Я с треском захлопнул крышку ноута, жалея, что показал ей фотографию. Если женщина себе что-то в голову втемяшит – у мужчины уже шансов нет. Я в жизни не чувствовал себя таким прижатым к стенке, ну, разве что у матери на последнем обеде.
– Взрослый man спрашивает. Даже если связь не в порядке. Он спрашивает – и слушает. А это – это как в книжке. Или в кино…
– Но это не кино, Инга. Это была моя жизнь. И я говорю честно – я был уверен, что это моя женщина, что она «та самая». Что мне удалось встретить нечто особенное, такой подарок судьбы.

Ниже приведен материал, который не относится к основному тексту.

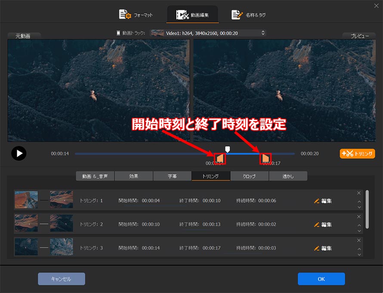Remove trimming clip 1 with its X
Screen dimensions: 383x293
[x=359, y=193]
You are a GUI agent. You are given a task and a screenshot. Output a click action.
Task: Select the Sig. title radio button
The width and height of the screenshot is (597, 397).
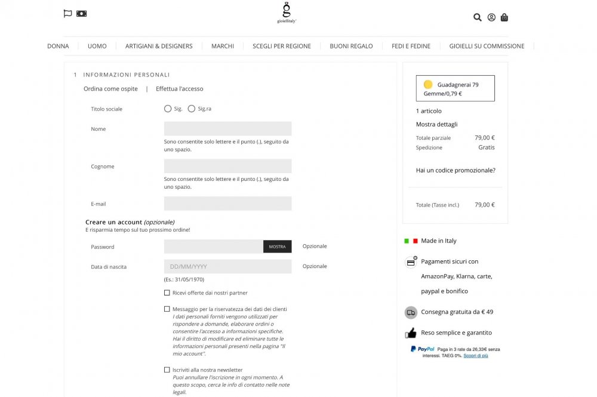[167, 108]
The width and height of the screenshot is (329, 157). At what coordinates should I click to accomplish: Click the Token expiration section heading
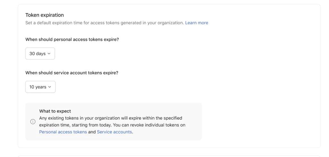click(44, 15)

Что людям такое дается очень редко, один случай на миллион…
– Ты любил ее?
– Я любил ее, – повторил я.
Что поделаешь, если это правда.
А хуже всего было то, что она вела себя по телефону так, словно ничего не случилось. Как будто вообще не понимала, о чем идет речь. И играла свою роль до самого конца. Если бы она хоть попыталась что-то объяснить, как-то оправдаться. Не знаю, что уж она могла в свое оправдание сказать, – но хотя бы не врать, я бы тогда, может быть, смог как-то все это вынести. Я же мужик – мне разное приходилось выносить.
Как-то раз, когда мы вернулись от моей матери, она сказала мне, что ей
– Ты не испытываешь уважения к своей матери, ты только либо боишься ее, либо психуешь, как подросток, – сказала она тогда с печалью в голосе.
Мы помирились потом. Но вообще-то она была права – потому что матушка меня действительно либо выводит из себя, либо я заставляю себя испытывать к ней благодарность за все, от чего она ради меня отказалась. И чувство вины.
– Я бы обязательно поговорила. Ты же с ума сходишь от этого.
– Тема закрыта, – я решительно закончил этот разговор.
– Нет, потому что тебе больно. А когда у тебя болит – ты делаешь больно другим.
Никому я больно не делал, тут Инга была не права. Я старался людям не переходить дорогу. Нет, честно – что нет, то нет. Зря на себя наговаривать не буду.
Но женщина же разложит слово «да» на миллион кусочков, она сделает из этих двух букв целый алфавит, потом добавит еще другие буквы – и вот у нее уже все объяснения готовы. И давай тянуть кота за хвост.
А у меня разговор короткий. Ничего мне не больно – а просто я вижу этот мир таким, какой он есть. И это куда лучше, чем пребывать в иллюзиях.
Я решил не спорить. Она же все равно лучше знает, где у меня болит и что меня раздражает. А раздражают меня как раз таки подобные разговоры. Душно мне, так что пусть слезает с меня наконец.
– Оставь меня в покое, – попросил я.
– Оставить в покое?
– Оставь в покое.
– Смешной язык. Покой – это же комната такая. Одно слово – а значений два. И такие разные. Трудный язык. Нелогичный. А ты ведешь себя как ребенок. «Не играй в мои игрушки и не писай в моего горшка…»
– В мой горшок.
И ведь я сам ее научил этому детскому стишку.
– У тебя пиво есть? – спросила она неожиданно, и на этом мы закончили глупую дискуссию.
Долгий мужской уик-энд
– Сначала на Жолибож к матери – я свитер забыл, – я уложил в багажник Маврикия свою сумку и все остальное. – Я быстро. Только заскочу наверх и обратно.
– Хорошо, – Маврикий рванул с места.
Вот это я люблю – без лишних вопросов мы понимаем друг друга с полуслова.